### Work instructions
Working through the entries below, find how many lines include the string "target"; give only that number.

### Data for processing
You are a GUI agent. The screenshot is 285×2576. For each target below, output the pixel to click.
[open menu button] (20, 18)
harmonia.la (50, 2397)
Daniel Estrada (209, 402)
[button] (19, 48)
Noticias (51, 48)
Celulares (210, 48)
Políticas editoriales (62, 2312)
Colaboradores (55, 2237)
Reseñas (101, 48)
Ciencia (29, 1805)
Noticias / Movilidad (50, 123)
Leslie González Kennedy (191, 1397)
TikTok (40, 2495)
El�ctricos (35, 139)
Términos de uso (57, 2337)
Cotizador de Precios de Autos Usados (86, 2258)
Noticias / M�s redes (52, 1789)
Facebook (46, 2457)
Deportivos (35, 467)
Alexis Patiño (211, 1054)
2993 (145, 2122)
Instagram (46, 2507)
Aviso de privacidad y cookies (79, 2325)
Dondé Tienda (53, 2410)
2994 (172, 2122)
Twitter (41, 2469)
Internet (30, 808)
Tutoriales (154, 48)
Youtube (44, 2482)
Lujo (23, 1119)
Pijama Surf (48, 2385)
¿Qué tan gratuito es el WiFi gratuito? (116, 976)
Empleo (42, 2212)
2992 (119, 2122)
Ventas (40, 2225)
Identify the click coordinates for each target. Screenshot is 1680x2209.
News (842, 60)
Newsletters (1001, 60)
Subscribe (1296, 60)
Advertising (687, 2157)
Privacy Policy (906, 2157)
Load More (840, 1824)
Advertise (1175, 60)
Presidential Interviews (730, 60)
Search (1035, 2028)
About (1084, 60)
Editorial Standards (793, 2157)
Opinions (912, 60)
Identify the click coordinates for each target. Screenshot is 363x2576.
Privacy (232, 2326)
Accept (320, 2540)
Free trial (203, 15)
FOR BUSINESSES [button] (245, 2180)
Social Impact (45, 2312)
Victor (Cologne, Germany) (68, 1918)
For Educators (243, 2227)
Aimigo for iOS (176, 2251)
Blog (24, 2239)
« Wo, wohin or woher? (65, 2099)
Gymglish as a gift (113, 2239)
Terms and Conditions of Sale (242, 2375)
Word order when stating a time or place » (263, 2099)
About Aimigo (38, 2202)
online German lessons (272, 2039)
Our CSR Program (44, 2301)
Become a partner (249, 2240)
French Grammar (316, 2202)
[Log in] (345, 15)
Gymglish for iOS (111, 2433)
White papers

### Solution to this problem
3